Hi, I'd like to suggest a new feature to rsync. Problem: Currently, rsync generates a recursive list of file existing a the source directory, modifies this list by includes and excludes, and then copies these files. That's pretty good in most, but not all cases. I am mirroring a debian archive, but unfortunately, debian mixes all files of several distributions in a subtree /pool. There is no way to select only the files of a certain distribution through a simple exclude/include expression. There is a tool called debmirror, which first downloads the distribution index files, extracts all the filenames/paths of the files needed and then calls rsync for every single file. Thats certainly not useful, especially since rsync shows the servers motd for every single file. Therefore, I'd like to suggest a new option: Allow rsync to not build the list of files existing at the source directory by recursively walking through the source directory, but by reading a file or stdin to get a list of files to be copied. This would allow to mirror the distribution index files in a first step, then build the list of files needed and then to download these files is a second step. An alternative method would be to keep the recursive method, but to open a pipe to an external program. Before downloading a file, the path is printed to the pipe and an answer is read from the pipe. Thus, an external filter program can decide for each single file whether to copy it or not. regards Hadmut (Please respond directly, I'm not on your mailing list)

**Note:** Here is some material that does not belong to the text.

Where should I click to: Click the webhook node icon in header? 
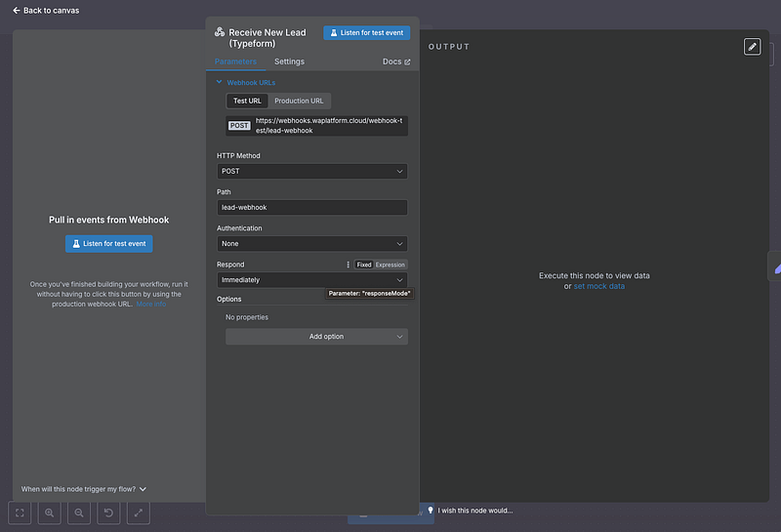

Might it be possible to take the file list that you want to feed to rsync and turn it into an rsync.conf file? A simple bash script could create the config file and call rsync (with the --config= to specify the temporary config file) Something like this (syntax most likely is wrong, haven't tested it): #!/bin/sh IFS=" " cat /etc/rsync.conf > rsync_command FILES_TO_SYNC=`cat file_list.txt` for EACH_FILE in $FILES_TO_SYNC; do echo ' --include="${EACH_FILE}"' >> rsync_command done rsync --config=rsync_command - Ed King Hadmut Danisch wrote:>Hi, > >I'd like to suggest a new feature to rsync. > >Problem: >Currently, rsync generates a recursive list of file >existing a the source directory, modifies this list by >includes and excludes, and then copies these files. >That's pretty good in most, but not all cases. > >I am mirroring a debian archive, but unfortunately, >debian mixes all files of several distributions in a >subtree /pool. There is no way to select only the files >of a certain distribution through a simple exclude/include >expression. > >There is a tool called debmirror, which first downloads >the distribution index files, extracts all the filenames/paths >of the files needed and then calls rsync for every single file. >Thats certainly not useful, especially since rsync shows the >servers motd for every single file. > >Therefore, I'd like to suggest a new option: Allow rsync to >not build the list of files existing at the source directory >by recursively walking through the source directory, but by >reading a file or stdin to get a list of files to be copied. > >This would allow to mirror the distribution index files in a >first step, then build the list of files needed and then to >download these files is a second step. > >An alternative method would be to keep the recursive method, but >to open a pipe to an external program. Before downloading a >file, the path is printed to the pipe and an answer is read >from the pipe. Thus, an external filter program can decide for >each single file whether to copy it or not. > >regards >Hadmut >(Please respond directly, I'm not on your mailing list) > > > >
Hadmut Danisch wrote:> I'd like to suggest a new feature to rsync.> I am mirroring a debian archive, but unfortunately, > debian mixes all files of several distributions in a > subtree /pool. There is no way to select only the files > of a certain distribution through a simple exclude/include > expression. > > There is a tool called debmirror, which first downloads > the distribution index files, extracts all the filenames/paths > of the files needed and then calls rsync for every single file. > Thats certainly not useful, especially since rsync shows the > servers motd for every single file.I was about to suggest: $ rsync --include-from=list-file --exclude=\* but of course that will exclude the parent directories of files you want, causing them to be ignored. This might work: $ rsync --include-from=list-file --include=\*\*/ --exclude=\* although it will mirror the entire directory structure (but not unspecified files). Probably, rsync should be taught that: "If I explicitly include a file, look for it explicitly, even if I've excluded a parent directory." Max.